Von Oliver Hochkeppel

Kurz vorm Gespräch musste er noch allerhand erledigen, zum Beispiel eine Reisetasche besorgen für den Abstecher zu den Bonner "Wühlmäusen" und den anschließenden Irland-Trip, den "ersten Urlaub seit langem".

Doch Claus von Wagner wirkt alles andere als gehetzt oder gestresst, obwohl in diesem Jahr einiges über den 25-Jährigen hereingebrochen ist. In rascher Folge hat der Nachwuchskabarettist mit seinem ersten professionellen Programm "Der Rest ist Schweigen - Eine Zwischenbilanz" diverse erste und zweite Preise abgeräumt: den Ottobrunner Nachwuchswettbewerb, den Oberbayerischen Kabarett-Förderpreis, die "Goldene Weißwurscht", eine St. Ingberter Pfanne und den Kabarett Kaktus.

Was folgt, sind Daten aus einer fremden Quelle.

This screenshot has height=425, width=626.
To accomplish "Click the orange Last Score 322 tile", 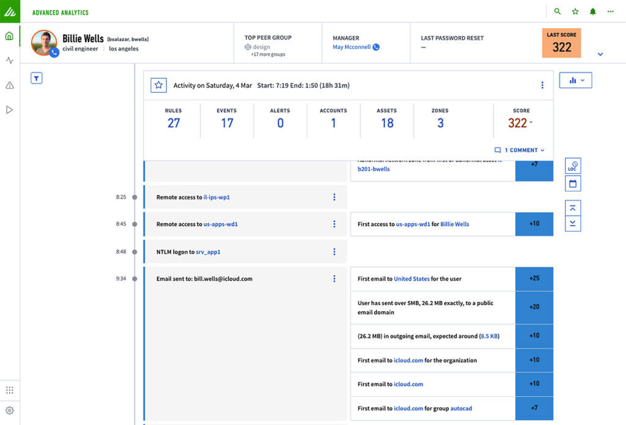I will point(561,43).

Gesellschaftskritik oder Eigenwerbung

Parallel dazu hat Wagner sein Studium der Kommunikationswissenschaften, der Neueren Geschichte und des Medienrechts abgeschlossen. Thema der Magisterarbeit: "Kabarett im deutschen TV: Gesellschaftskritik oder Eigenwerbung? Eine Expertenbefragung".

Unter diese Experten wird sich Wagner wohl bald selbst einreihen. Enthusiastisch darf man die Reaktionen auf seine Auftritte nennen, die ihm bescheinigen, nicht weniger als ein vielschichtiges Porträt seiner Generation zu entwickeln, und das geradezu unverschämt intelligent und stimmig. Mit Theaterelementen, durchkomponierter Dramaturgie sowie perfektem Licht- und Musikeinsatz lässt Wagner sein alter ego namens Isaak Nix an der Schwelle vom Teenager zum Erwachsenen innehalten.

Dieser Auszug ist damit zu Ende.